Sözlerin en doğrusu Allah'ın kelamı, yolların en hayırlısı Muhammed Aleyhisselam'ın yoludur. Dinde her sonradan çıkarılan şey bidattir.Her bidat sapıklıktır ve her sapıklık da cehennemdedir (Muslim no: 867)

Duâ

Duâ

Daru's-Sunne Neşidler

8 Eylül 2022 Perşembe

Raşid Halifelerden Dahi Gelse Kitap ve Sünnete Aykırı Görüşler Reddedilir


Ebu Musa el-Eşari radıyallahu anh’den:

قَدِمْتُ عَلَى النَّبِيِّ صَلَّى اللهُ عَلَيْهِ وَسَلَّمَ بِالْبَطْحَاءِ وَهُوَ مُنِيخٌ فَقَالَ أَحَجَجْتَ؟ قُلْتُ نَعَمْ قَالَ بِمَا أَهْلَلْتَ قُلْتُ لَبَّيْكَ بِإِهْلاَلٍ كَإِهْلاَلِ النَّبِيِّ صَلَّى اللهُ عَلَيْهِ وَسَلَّمَ قَالَ أَحْسَنْتَ طُفْ بِالْبَيْتِ وَبِالصَّفَا وَالمَرْوَةِ ثُمَّ أَحِلَّ فَطُفْتُ بِالْبَيْتِ وَبِالصَّفَا وَالمَرْوَةِ ثُمَّ أَتَيْتُ امْرَأَةً مِنْ قَيْسٍ فَفَلَتْ رَأْسِي ثُمَّ أَهْلَلْتُ بِالحَجِّ فَكُنْتُ أُفْتِي بِهِ حَتَّى كَانَ فِي خِلاَفَةِ عُمَرَ فَقَالَ إِنْ أَخَذْنَا بِكِتَابِ اللَّهِ فَإِنَّهُ يَأْمُرُنَا بِالتَّمَامِ وَإِنْ أَخَذْنَا بِقَوْلِ النَّبِيِّ صَلَّى اللهُ عَلَيْهِ وَسَلَّمَ فَإِنَّهُ لَمْ يَحِلَّ حَتَّى يَبْلُغَ الهَدْيُ مَحِلَّهُ

Rasulullah sallallahu aleyhi ve sellem Bathâ'da mola verdiği bir sırada yanına gittim. Bana:

“Hacc yapıyor musun?” diye sordu. Ben: “Evet!” dedim.
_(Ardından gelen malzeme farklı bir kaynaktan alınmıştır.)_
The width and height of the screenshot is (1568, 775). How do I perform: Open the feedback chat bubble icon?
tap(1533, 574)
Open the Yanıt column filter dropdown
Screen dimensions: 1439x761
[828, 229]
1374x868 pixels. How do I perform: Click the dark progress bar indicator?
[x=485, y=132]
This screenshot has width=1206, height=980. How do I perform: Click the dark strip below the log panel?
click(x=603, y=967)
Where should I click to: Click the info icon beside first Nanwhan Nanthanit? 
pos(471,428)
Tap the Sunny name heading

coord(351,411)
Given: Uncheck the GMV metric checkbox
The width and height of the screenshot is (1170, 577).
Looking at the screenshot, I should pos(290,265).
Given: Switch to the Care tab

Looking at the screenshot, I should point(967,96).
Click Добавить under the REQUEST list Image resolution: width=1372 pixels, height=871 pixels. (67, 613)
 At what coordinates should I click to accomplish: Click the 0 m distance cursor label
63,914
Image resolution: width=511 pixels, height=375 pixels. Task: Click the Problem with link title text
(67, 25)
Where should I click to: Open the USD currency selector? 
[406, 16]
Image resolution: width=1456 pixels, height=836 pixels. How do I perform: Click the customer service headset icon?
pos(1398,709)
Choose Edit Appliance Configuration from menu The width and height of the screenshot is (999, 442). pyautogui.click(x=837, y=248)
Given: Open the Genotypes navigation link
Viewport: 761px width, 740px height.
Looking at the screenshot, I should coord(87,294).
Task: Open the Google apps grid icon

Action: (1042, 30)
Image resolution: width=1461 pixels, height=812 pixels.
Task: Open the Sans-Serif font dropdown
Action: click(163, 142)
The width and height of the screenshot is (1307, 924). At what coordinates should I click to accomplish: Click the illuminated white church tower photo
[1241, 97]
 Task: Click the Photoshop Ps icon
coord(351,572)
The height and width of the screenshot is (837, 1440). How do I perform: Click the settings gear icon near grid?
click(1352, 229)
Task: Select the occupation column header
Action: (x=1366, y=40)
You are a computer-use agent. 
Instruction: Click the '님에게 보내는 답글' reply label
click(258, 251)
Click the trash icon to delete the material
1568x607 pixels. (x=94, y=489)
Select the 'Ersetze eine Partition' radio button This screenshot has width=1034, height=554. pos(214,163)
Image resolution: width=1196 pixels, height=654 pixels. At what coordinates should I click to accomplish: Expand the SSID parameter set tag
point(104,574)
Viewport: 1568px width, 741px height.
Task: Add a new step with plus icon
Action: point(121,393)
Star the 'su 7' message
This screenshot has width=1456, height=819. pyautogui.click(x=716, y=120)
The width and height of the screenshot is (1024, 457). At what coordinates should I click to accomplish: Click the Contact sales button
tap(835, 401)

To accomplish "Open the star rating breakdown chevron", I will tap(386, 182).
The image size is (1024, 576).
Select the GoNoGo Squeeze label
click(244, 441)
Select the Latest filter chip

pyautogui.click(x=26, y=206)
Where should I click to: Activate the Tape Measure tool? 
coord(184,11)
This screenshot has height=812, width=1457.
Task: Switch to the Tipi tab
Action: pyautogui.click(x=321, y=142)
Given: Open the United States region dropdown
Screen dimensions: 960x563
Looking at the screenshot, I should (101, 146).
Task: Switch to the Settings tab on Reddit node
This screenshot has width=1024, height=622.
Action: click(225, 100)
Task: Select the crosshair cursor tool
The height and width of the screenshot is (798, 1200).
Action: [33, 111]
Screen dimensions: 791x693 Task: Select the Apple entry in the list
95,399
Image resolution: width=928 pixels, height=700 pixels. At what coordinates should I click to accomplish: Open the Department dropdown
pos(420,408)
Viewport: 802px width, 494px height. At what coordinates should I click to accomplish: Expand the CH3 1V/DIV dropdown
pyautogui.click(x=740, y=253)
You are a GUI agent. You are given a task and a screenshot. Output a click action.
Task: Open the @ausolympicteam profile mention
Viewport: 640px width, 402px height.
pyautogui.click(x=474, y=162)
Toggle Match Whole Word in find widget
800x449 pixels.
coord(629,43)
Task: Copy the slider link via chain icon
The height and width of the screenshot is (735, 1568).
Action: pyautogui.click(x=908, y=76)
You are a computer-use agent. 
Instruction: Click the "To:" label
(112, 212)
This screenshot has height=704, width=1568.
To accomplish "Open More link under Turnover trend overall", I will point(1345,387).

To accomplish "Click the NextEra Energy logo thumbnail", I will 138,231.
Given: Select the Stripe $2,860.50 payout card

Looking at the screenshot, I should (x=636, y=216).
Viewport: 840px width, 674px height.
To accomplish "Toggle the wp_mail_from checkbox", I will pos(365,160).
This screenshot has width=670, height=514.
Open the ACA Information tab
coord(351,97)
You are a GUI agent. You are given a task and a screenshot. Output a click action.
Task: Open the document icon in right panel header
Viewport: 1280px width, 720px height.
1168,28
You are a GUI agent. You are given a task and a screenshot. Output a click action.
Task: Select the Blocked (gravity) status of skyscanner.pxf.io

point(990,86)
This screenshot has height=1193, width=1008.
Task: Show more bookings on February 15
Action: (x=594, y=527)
“Neye niyetlendin?” buyurdu. Ben: “Nebî sallallahu aleyhi ve sellem'in niyeti gibi niyetlendim” dedim. Buyurdu ki:

“İyi etmişsin. Beyt ile Safa ve Merve'yi tavaf et de ihram­dan çık!” Bunun üzerine ben, Beyti ve Safa ile Merve'yi tavaf ettim. Sonra Kays oğullarından bir kadının yanına vardım da başım bitlendi. Sonra hacca niyet ettim. Ömer radıyallahu anh hilâfete geçinceye kadar başkalarına da böyle fetva verirdim. Ömer radıyallahu anh dedi ki:

“Eğer Allah'ın kitabı ile amel edeceksek Allah’ın kitabı tamamlamayı emrediyor. Nebî sallallahu aleyhi ve sellem'in sözüyle amel eder­sek o da hedy kurbanı yerini buluncaya kadar ihramdan çıkmamıştır.”[1]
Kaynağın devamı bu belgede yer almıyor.